Run the Hermes AI Agent on Acurast
This example runs Hermes — an open-source autonomous AI agent by Nous Research — on an Acurast processor, exposed over the Acurast Tunnel two ways at once:
- primary connection → the Hermes WebUI (HTTP on
8787). Open the tunnel URL in a browser for the full chat / sessions / scheduled-jobs UI. - secondary connection → SSH (Dropbear on
2222) for thehermesCLI or debugging.
1. Get the repo and open the example
git clone https://github.com/Acurast/acurast-example-apps.git
cd acurast-example-apps/apps/app-cargo-hermes

2. What's in the app/ folder
| File | Purpose |
|---|---|
start.sh | Entrypoint. Phase 1: installs Dropbear + git, builds the getifaddrs shim, starts SSH and the tunnel. Phase 2: runs the official Hermes installer, pins it to OpenRouter, starts the WebUI on loopback 8787 and the Hermes gateway (the cron scheduler). SSH comes up first so a slow Phase 2 is still debuggable. |
tunnel.py | Opens the reverse tunnel — primary → WebUI (8787), secondary → SSH (2222). |
getifaddrs_override.c | PRoot shim. |
callback.sh | POSTs log / started / error (and webui_password) events to your CALLBACK_URL. |
3. (Optional) Use your own domain
By default the tunnel serves on https://<clientId>.acu.run, with a Let's Encrypt
certificate provisioned automatically — nothing to set up. To use your own domain
suffix instead, do the one-time DNS setup (a wildcard record and an _acu TXT
record) from the
Tunnel Quick Start
(step 2) and set DOMAIN_SUFFIX_MAINNET/_CANARY below.
4. Configure .env
cp .env.example .env
| Variable | Required | What to set |
|---|---|---|
ACURAST_MNEMONIC | ✅ | Deployer seed phrase. Never commit it. |
OPENROUTER_API_KEY | ✅ | Your OpenRouter API key — Hermes is pinned to provider=openrouter. |
NETWORK | ✅ | canary or mainnet. Must match acurast.json. |
DOMAIN_SUFFIX_MAINNET / _CANARY | optional | Only for a custom domain. Leave unset to serve on acu.run. If set, use the one matching NETWORK and add it to includeEnvironmentVariables. |
HERMES_MODEL | optional | OpenRouter model id (default openai/gpt-4o-mini). |
HERMES_WEBUI_PASSWORD | optional | Protects the public WebUI. If unset, start.sh generates a strong one and reports it as the webui_password event — the URL is never left open. |
SSH_PASSWORD | optional | Root SSH password. Defaults to password — set a strong value. |
CALLBACK_URL | optional | Lifecycle-event webhook. Use webhook.watch. |
Getting a CALLBACK_URL from webhook.watch
Open webhook.watch, grab the unique inspector URL, and
paste it into CALLBACK_URL. The started event delivers the WebUI URL and SSH
command — and, if you didn't set one, the auto-generated HERMES_WEBUI_PASSWORD
arrives as a webui_password event.

5. A glance at acurast.json
runtime: "Shell"on aproot-distroUbuntu image.execution:onetime,maxExecutionTimeInMs: 14400000(a 4-hour window — the installer downloads a fair amount, so give it time).minProcessorVersions.android: "1.26.0"(tunnel support).includeEnvironmentVariables:CALLBACK_URL,NETWORK,SSH_PASSWORD,OPENROUTER_API_KEY,HERMES_MODEL,HERMES_WEBUI_PASSWORD.
6. Deploy
npm i
npm run deploy # runs `acurast deploy`
The CLI shows the reward market and a suggested price — accept it and confirm.

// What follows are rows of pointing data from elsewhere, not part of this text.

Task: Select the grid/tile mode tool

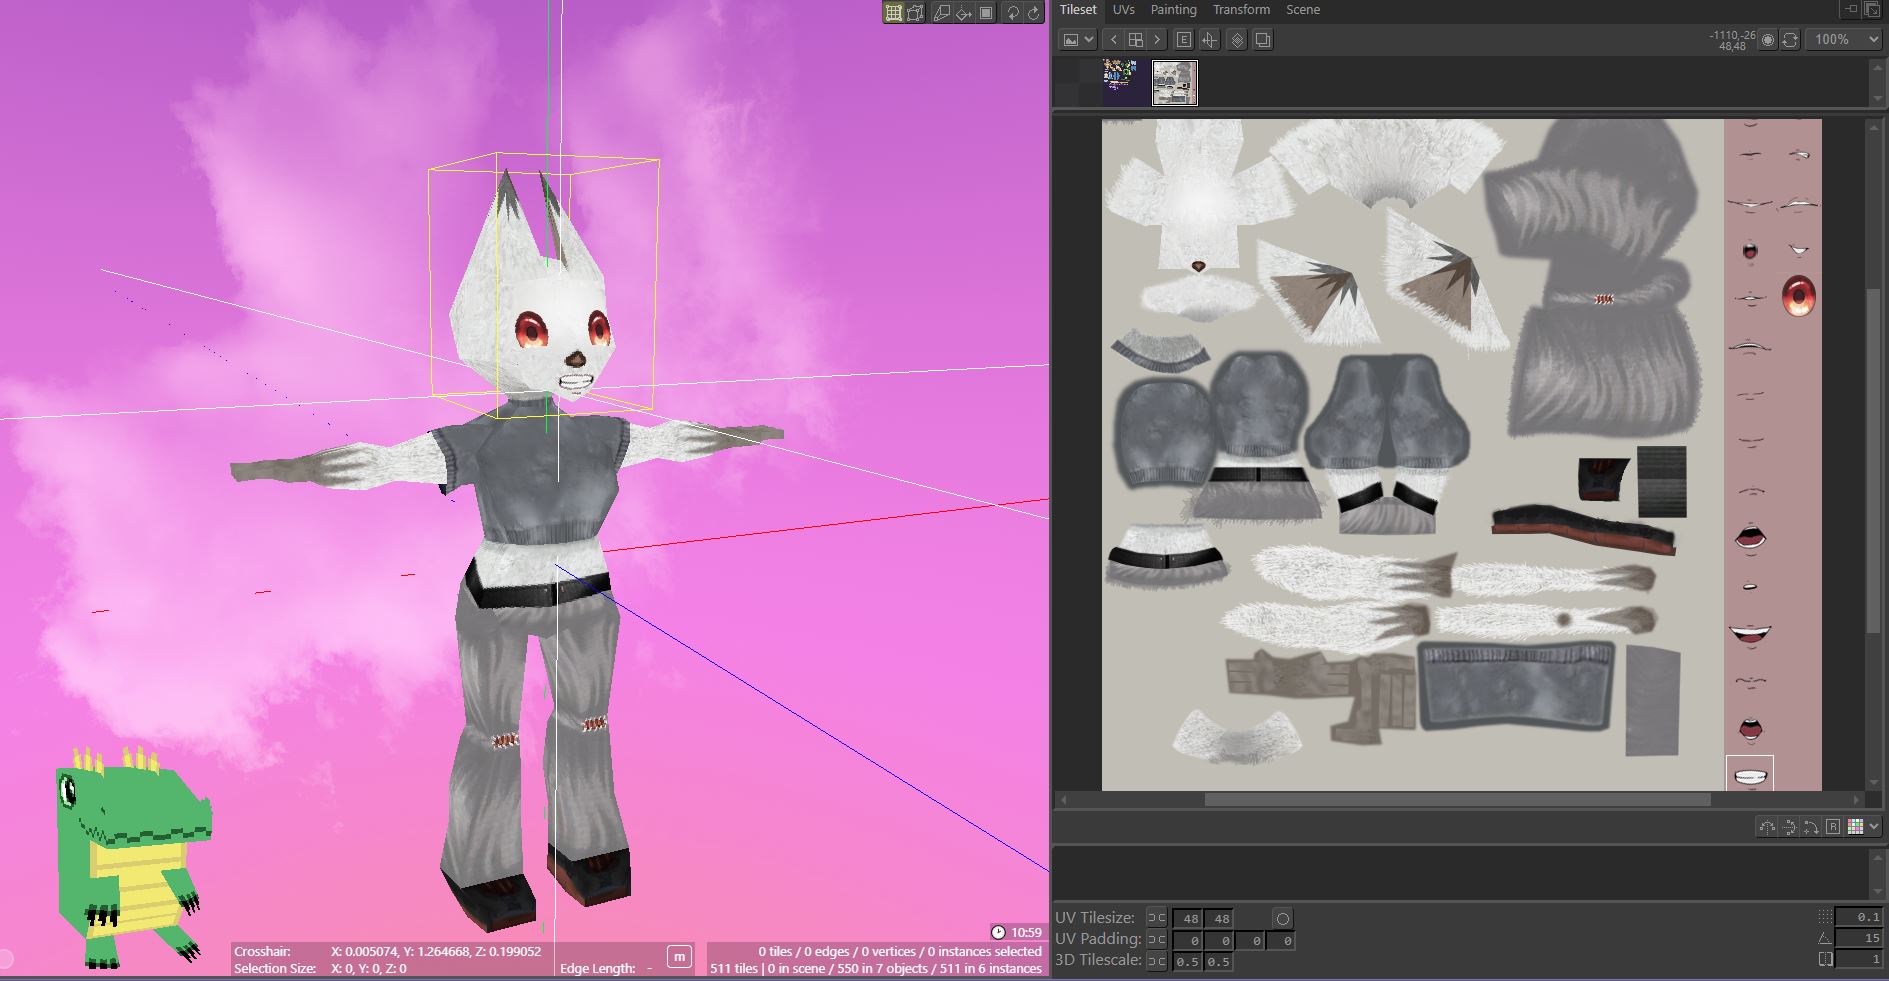Action: click(893, 14)
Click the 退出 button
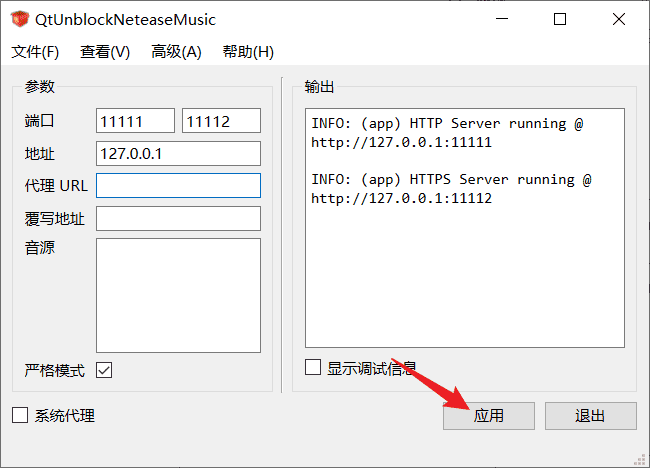The image size is (650, 468). pos(590,416)
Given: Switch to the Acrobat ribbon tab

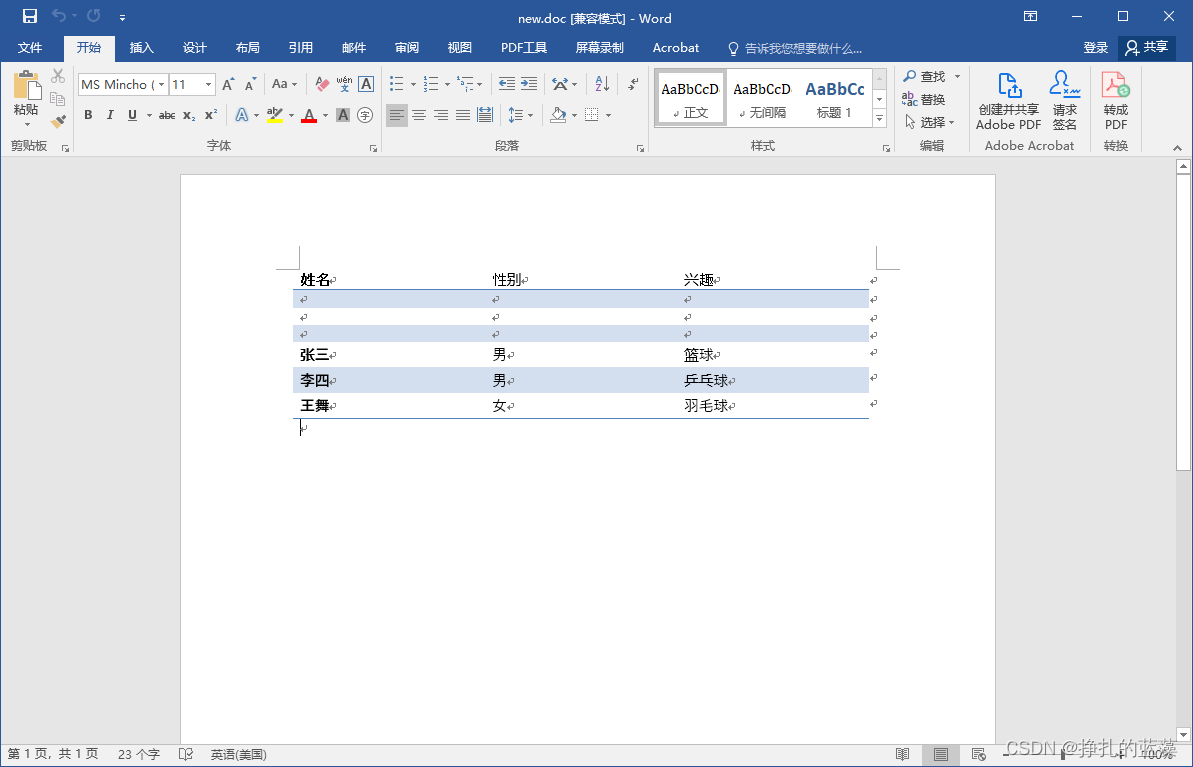Looking at the screenshot, I should pos(676,47).
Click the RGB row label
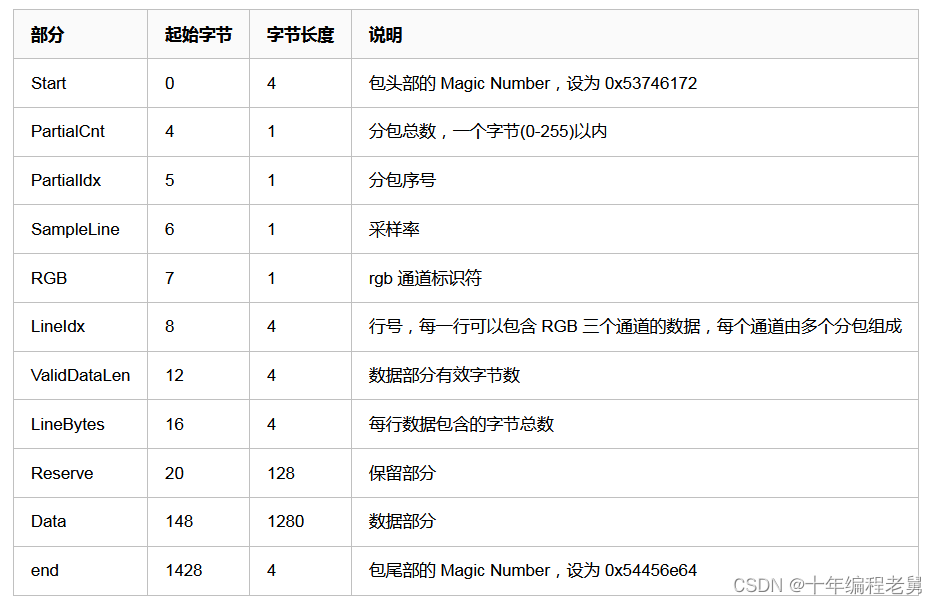Image resolution: width=937 pixels, height=604 pixels. tap(44, 278)
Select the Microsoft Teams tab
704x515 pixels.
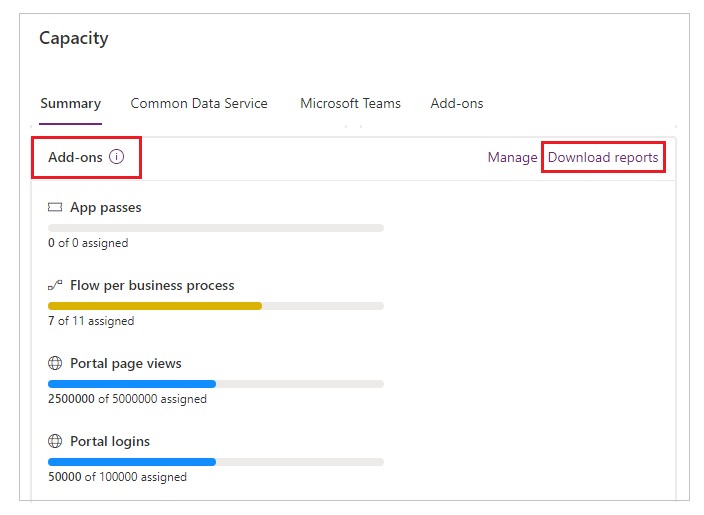350,104
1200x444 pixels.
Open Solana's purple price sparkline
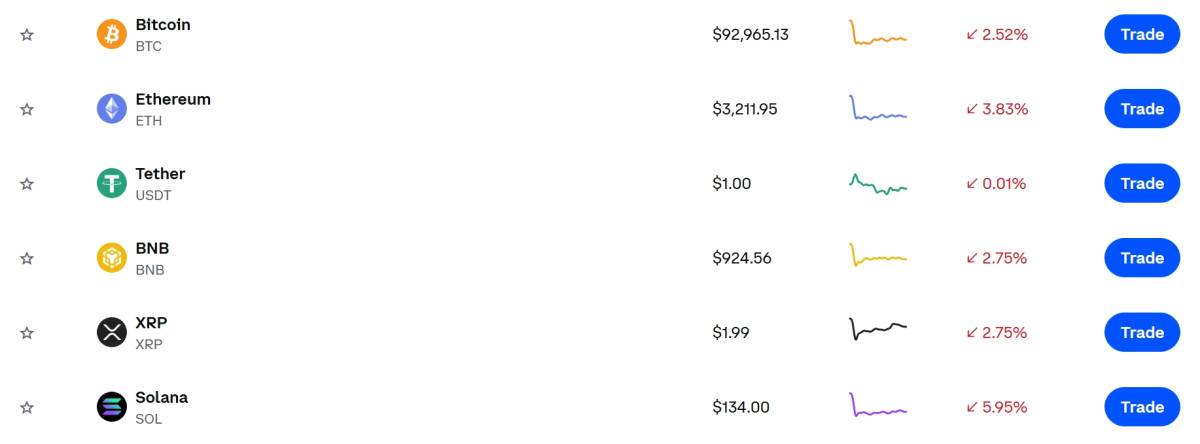click(877, 407)
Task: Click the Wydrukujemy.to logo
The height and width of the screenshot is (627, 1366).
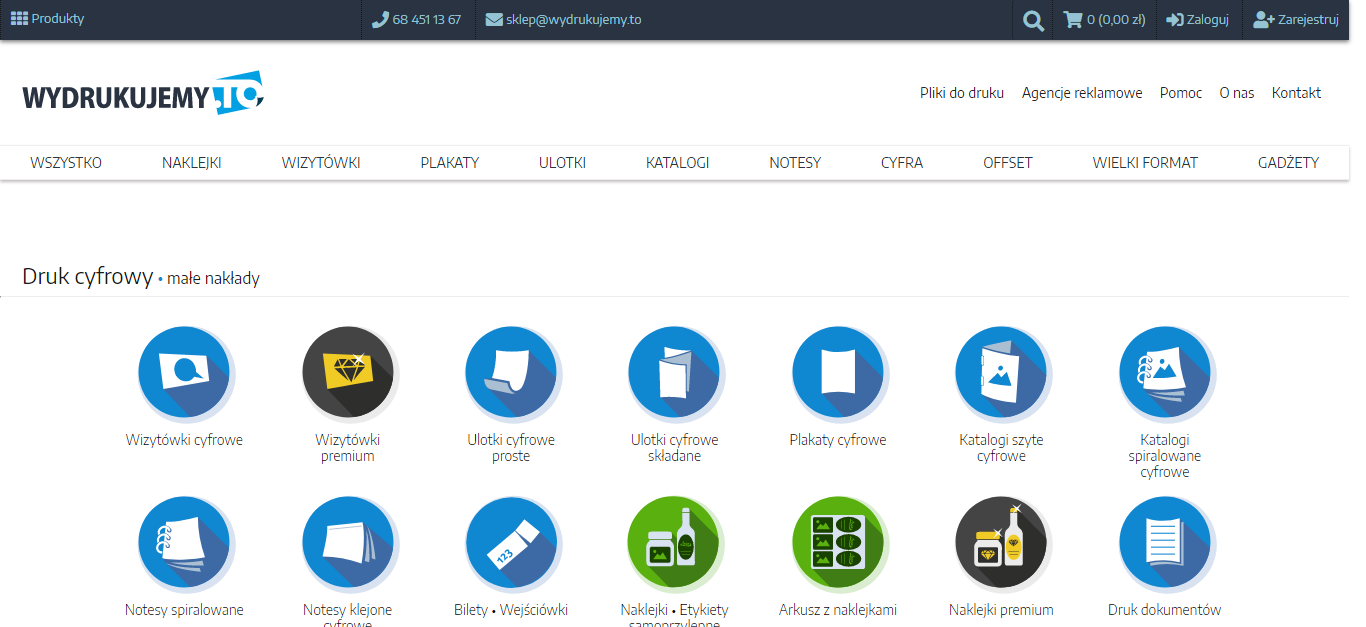Action: (x=143, y=94)
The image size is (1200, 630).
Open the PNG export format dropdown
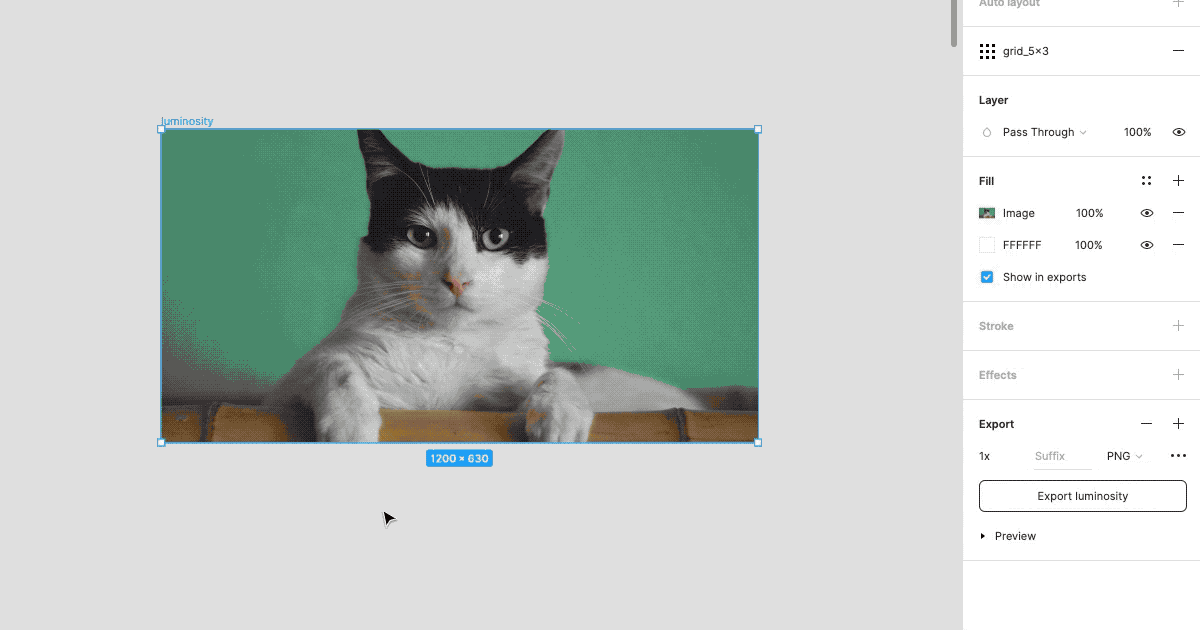coord(1124,456)
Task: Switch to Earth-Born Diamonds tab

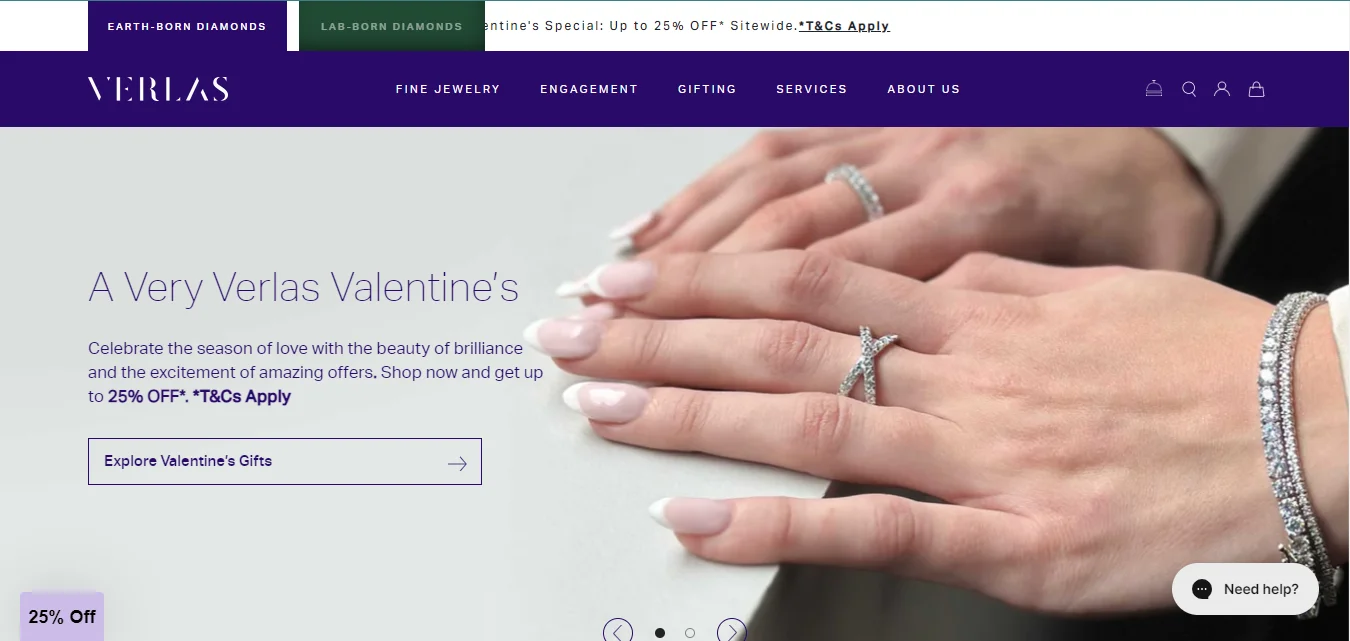Action: (187, 26)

Then watch webhook.watch. After the (fairly long) install, the started event
arrives with the WebUI URL and the SSH connect command.

Part 2 — Talking to the agent
Open the WebUI
Open the url from the started event and authenticate with your
HERMES_WEBUI_PASSWORD (or the auto-generated one from the webui_password
event). You land in the Hermes chat.

Give it a recurring task
Hermes isn't just a chat box — the gateway runs a cron scheduler, so you can ask it to do things on a schedule. In the demo it's asked to "every day at 8AM, go to Hacker News and summarize the top posts", and it confirms it created a recurring job — which now shows up in the sidebar.

You can open the job to see its cron schedule, prompt, and run history — an autonomous agent ticking away on a phone.

SSH for the CLI
Need the hermes CLI? Run the connect command from the started event and
authenticate with SSH_PASSWORD:
ssh -o ProxyCommand='openssl s_client -quiet \
-servername <secondaryClientId>.acu.run \
-connect <secondaryClientId>.acu.run:443' \
root@<secondaryClientId>
The session is ephemeral — memory and skills are lost when the deployment ends.